Conservative MPs are to press Prime Minister Theresa May to do more to solve the UK’s housing crisis.
Among their suggestions for improving the situation for first-time buyers and those struggling to get on to the housing ladder is the introduction of a new rent-to-buy scheme, council tax to be paid on second homes rented out as holiday lets, stopping developers land-banking and initiatives for self-building.
Reports suggest almost a dozen Tory MPs will challenge Mrs May to put in place a more radical agenda for housing that will appeal to voters.

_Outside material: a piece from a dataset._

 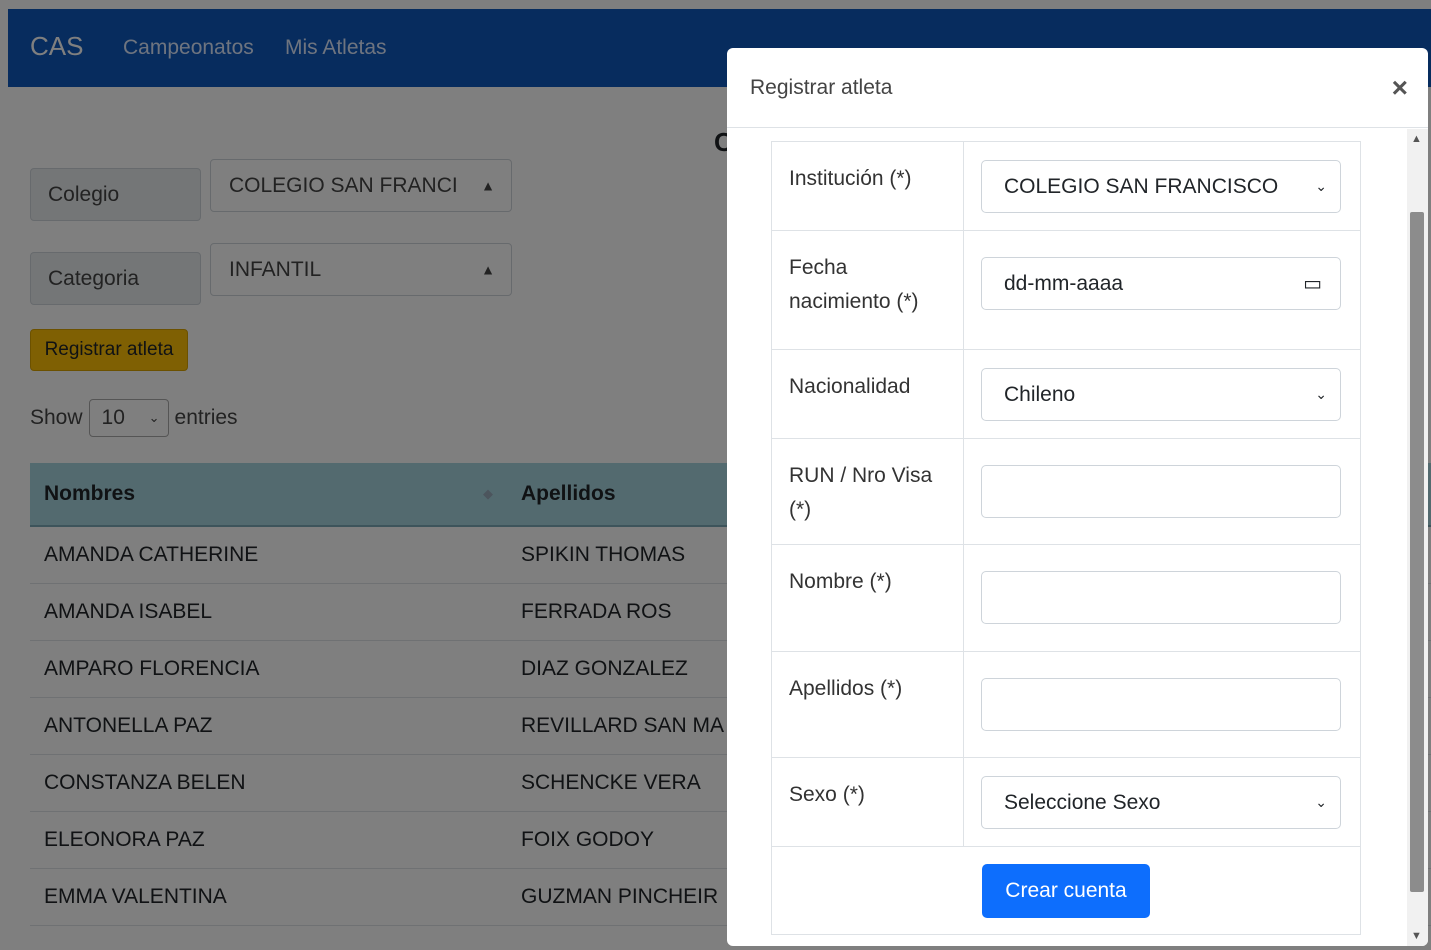 I want to click on run-input, so click(x=1161, y=492).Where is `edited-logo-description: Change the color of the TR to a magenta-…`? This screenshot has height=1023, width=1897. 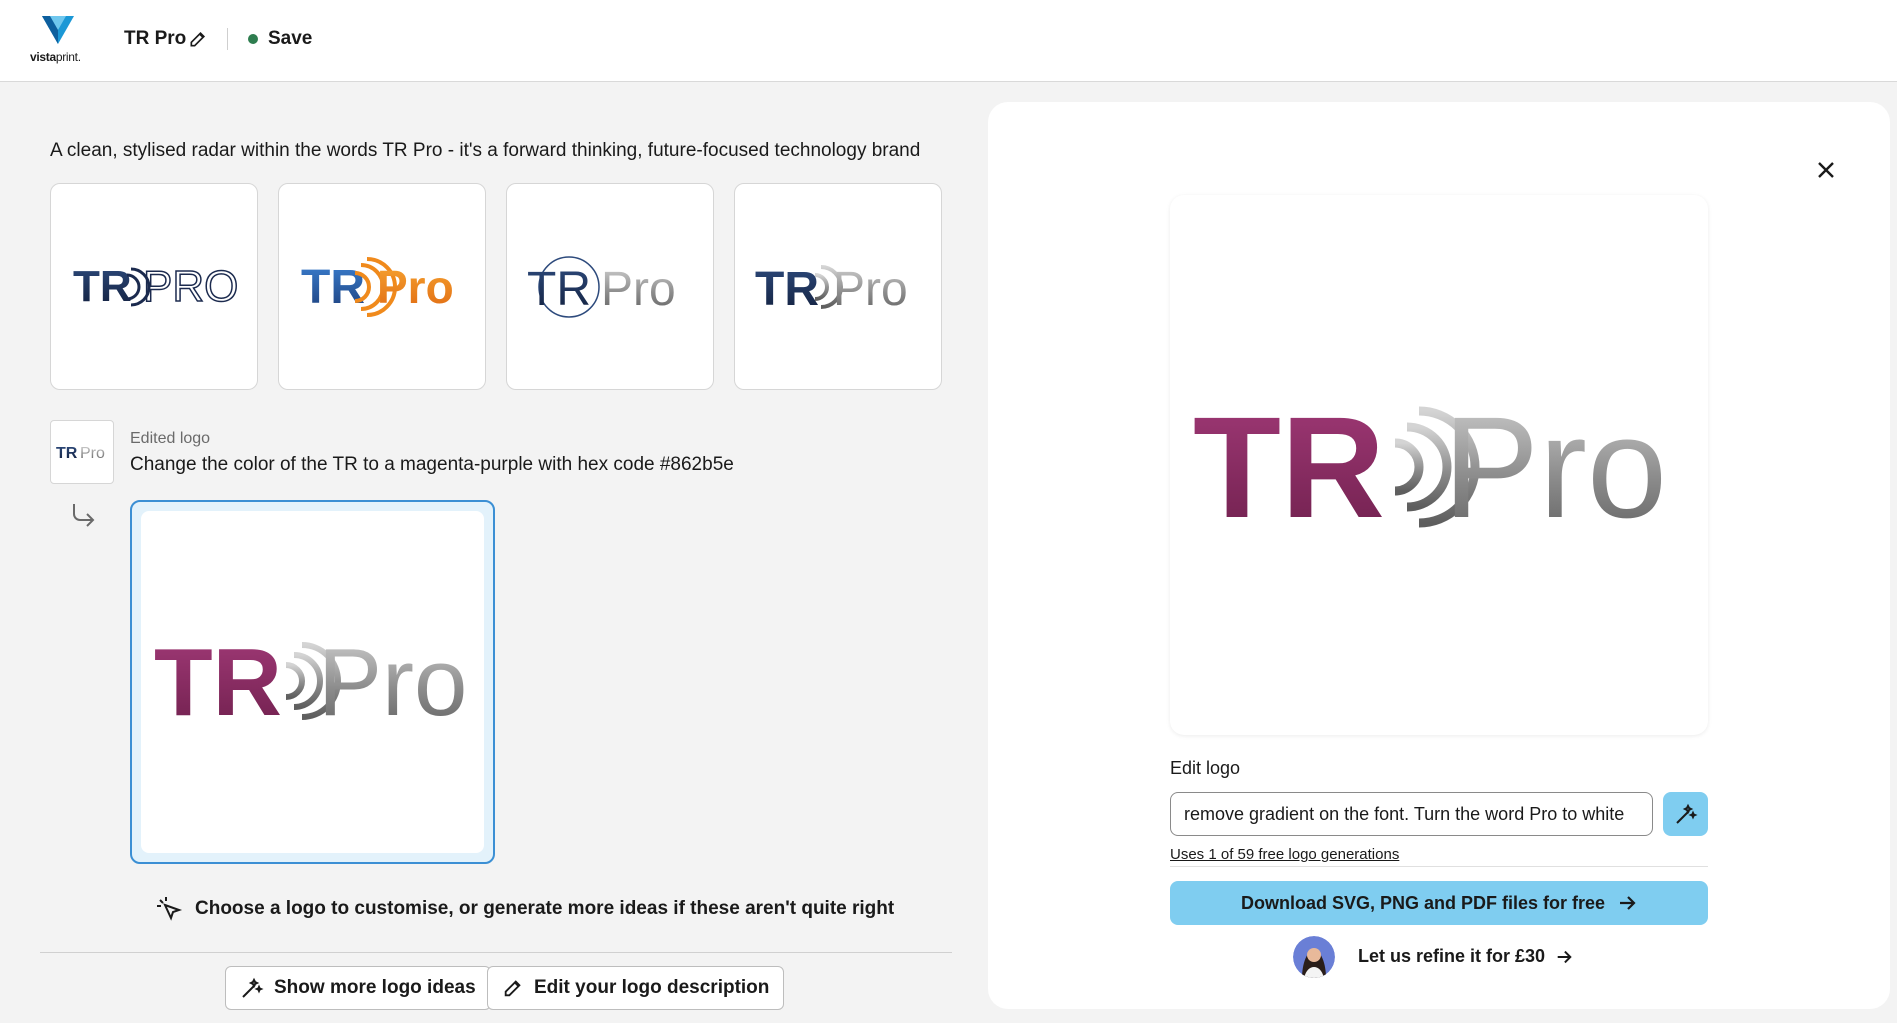 edited-logo-description: Change the color of the TR to a magenta-… is located at coordinates (432, 464).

Biggest challenge for UK’s under-40s
Speaking to The Independent, North Cornwall MP Scott Mann said: “Successive governments have been unable and in some cases unwilling to truly address the biggest challenge facing under-40s in the UK: being able to buy a home that is genuinely affordable.
“Housing supply has not been kept up with demand for well over two decades, and now it is time for a comprehensive overhaul of a broken market.
“We need to come up with real solutions, not only because it is the right thing to do but also because it is a defining issue that is holding back Conservative support in the under-40s voters.”
Gary Streeter, MP for South West Devon, wants a new rent-to-buy scheme called Rentplus introduced. The scheme was pioneered in Plymouth before being rolled out to other parts of England.
Rentplus allows homeowners to buy through a combination of affordable rents and a 10 percent gifted deposit. After a period of five, 10, 15 or 20 years, the tenant can buy their property without having to find a deposit.
Mr Streeter said: “It will be greatly helped if the government changes the definition of affordable housing in the planning system, and I will be encouraging the prime minister to do this at our meeting.”
Pay council tax on second homes
Meanwhile, Sarah Wollaston, the MP for Totnes in Devon, is also part of the delegation that will meet the Prime Minister. She wants council tax to be charged on second homes that are used as holiday lets. At the moment the owners pay small business rates on those properties.
She added: “Having to pay council tax on residential property, even if rented out much of the year for holidaymakers, would give councils with high levels of second homes a much-needed boost, some of which could go to help fund genuinely affordable homes.”